DVD & Blu-ray Reviews

CHARLES IVES: Holidays Symphony – Keeping Score series, Blu-ray (2009)

The third of the current series of San Francisco Symphony concert videos with documentary introductions.

Published on December 20, 2009

CHARLES IVES: Holidays Symphony – Keeping Score series, Blu-ray (2009)

CHARLES IVES: Holidays Symphony – Keeping Score series, Blu-ray (2009)

Performers: Michael Tilson Thomas and the San Francisco Symphony

Documentary + Full-length concert performance 

Producers/Directors: David Kennard & Joan Saffa; live performance: Gary Halvorson

Studio: SFS Media Blu-ray [Distr. by Harmonia mundi]

Video: 16:9 1080i HD color

Audio: Dolby Digital HD 7.1, 2.0

Subtitles (Doc.): Closed-caption English, German, French, Spanish, Chinese

Extras: Documentary

Length: 111 minutes

Rating: *****

This is the third of the three Blu-rays issued by the San Francisco Symphony (also on standard DVD), following up on their earlier release of four similar DVDs devoted to the analysis and performance of well-known works of Tchaikovsky, Beethoven, Stravinsky, and Copland. The other two in the current series are on Shostakovich and Berlioz (which we have both reviewed).  Each has a one-hour documentary on the particular composer and work, hosted by Michael Tilson Thomas and featuring orchestra members, plus a complete performance of the entire work. All have been also telecast in HD on PBS stations nationally.

This one is a courageous choice for the Keeping Score series since many concert-goers are turned off by the savage chaos often heard in the music Ives – never mind that they may support his nostalgia for a simpler, earlier New England lifestyle.  Michael Tilson Thomas is far from a newcomer to the difficult music of Ives, he recorded some of his works earlier in his career.
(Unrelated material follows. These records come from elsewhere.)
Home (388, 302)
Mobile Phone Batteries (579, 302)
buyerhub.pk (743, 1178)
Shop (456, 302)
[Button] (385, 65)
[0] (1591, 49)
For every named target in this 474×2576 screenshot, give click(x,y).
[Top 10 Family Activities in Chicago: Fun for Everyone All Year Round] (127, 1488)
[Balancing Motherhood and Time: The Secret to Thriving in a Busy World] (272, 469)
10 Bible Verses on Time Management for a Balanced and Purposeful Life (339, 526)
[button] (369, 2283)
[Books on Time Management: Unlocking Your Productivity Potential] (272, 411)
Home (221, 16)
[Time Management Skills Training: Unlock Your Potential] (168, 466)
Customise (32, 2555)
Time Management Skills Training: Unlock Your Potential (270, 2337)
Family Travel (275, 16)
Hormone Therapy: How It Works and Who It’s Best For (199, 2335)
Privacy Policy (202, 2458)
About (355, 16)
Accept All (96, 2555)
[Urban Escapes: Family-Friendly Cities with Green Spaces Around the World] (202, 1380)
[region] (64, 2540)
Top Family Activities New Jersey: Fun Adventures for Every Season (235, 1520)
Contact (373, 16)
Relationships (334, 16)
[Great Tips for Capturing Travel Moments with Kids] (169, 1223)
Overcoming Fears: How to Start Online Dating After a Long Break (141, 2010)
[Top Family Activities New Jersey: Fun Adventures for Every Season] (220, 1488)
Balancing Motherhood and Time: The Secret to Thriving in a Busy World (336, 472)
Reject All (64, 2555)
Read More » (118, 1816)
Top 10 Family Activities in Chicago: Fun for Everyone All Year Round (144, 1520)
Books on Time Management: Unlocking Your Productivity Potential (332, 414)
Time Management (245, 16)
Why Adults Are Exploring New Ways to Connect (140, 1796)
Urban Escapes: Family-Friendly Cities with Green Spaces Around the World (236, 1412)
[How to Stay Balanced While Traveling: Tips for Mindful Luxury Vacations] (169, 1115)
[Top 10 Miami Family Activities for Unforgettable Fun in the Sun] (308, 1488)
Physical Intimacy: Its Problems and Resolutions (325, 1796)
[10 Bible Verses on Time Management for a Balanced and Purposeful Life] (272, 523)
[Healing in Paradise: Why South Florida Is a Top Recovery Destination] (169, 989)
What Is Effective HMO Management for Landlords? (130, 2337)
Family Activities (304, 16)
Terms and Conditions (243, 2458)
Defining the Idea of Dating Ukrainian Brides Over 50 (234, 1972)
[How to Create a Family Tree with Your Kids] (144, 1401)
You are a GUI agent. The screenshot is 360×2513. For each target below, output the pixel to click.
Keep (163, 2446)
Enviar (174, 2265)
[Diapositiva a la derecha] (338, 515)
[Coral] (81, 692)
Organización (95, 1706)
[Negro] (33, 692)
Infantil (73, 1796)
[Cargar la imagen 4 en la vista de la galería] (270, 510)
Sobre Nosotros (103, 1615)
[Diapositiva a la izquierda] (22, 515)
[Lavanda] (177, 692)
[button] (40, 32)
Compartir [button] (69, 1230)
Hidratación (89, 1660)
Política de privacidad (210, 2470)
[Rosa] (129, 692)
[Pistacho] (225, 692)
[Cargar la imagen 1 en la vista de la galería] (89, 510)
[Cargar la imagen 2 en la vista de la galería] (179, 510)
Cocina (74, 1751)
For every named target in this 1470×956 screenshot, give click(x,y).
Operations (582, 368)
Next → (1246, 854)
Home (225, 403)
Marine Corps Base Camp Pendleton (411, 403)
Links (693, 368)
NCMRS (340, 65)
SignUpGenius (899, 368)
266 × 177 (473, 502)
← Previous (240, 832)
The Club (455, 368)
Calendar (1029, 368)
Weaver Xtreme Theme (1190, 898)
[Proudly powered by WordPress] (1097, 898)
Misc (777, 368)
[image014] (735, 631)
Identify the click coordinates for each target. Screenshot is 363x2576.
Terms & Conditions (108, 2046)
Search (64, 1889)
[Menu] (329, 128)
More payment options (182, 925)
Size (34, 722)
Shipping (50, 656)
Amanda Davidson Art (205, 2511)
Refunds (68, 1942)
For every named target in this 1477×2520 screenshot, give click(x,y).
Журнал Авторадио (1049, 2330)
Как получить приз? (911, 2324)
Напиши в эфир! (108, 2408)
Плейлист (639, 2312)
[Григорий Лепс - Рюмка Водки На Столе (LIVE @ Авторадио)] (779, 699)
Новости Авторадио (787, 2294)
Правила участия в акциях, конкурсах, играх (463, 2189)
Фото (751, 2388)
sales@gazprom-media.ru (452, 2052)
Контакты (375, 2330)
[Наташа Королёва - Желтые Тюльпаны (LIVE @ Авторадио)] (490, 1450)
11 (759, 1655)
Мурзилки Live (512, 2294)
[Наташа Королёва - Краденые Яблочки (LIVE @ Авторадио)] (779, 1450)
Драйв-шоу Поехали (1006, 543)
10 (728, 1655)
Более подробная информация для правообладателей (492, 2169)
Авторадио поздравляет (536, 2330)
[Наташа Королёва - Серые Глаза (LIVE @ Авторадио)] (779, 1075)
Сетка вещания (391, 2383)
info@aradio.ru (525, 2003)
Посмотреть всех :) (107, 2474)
In the documentary – which you should definitely view first – MTT visits Ives’ home and explores some of the interesting elements of his musical upbringing – such as his military band leader father deliberately have two marching bands playing different tunes march into one another just to savor the bitonal effect! One comes away with a new appreciation of this unusual American who forged his highly individual style free of any other composers’ influences, and free of having to make a living at it – since his real business was founding a major insurance company.  

After the fascinating Ives documentary, MTT gives us an introduction to the entire Holidays Symphony, plus reciting words included by Ives himself to introduce each of the four movements.  We are given insights into the composer and his musical portrayals of the various seasons in New England thru five different holidays (the last movement is a combination of two). The most dynamic of the four is The Fourth of July, with churchbells, firecrackers, gunshots, dancing, and general celebration. The visual staging of the several distant instrumental soloists in the music is dramatic and gives the viewer more involvement in the music. The final joining in of the small chorus at the end of the fourth movement is thrilling.  With the many cameras used, including remote-control cameras on tracks thru the orchestra, and high-overhead cameras which can swoop down from the balconies where the distant musicians are located, to the symphony’s stage, the visual presentation – especially in Blu-ray – is superbly accomplished.

As the box says, “MTT, the SF Symphony, and Ives belt it out over truth, beauty, and the American Way.”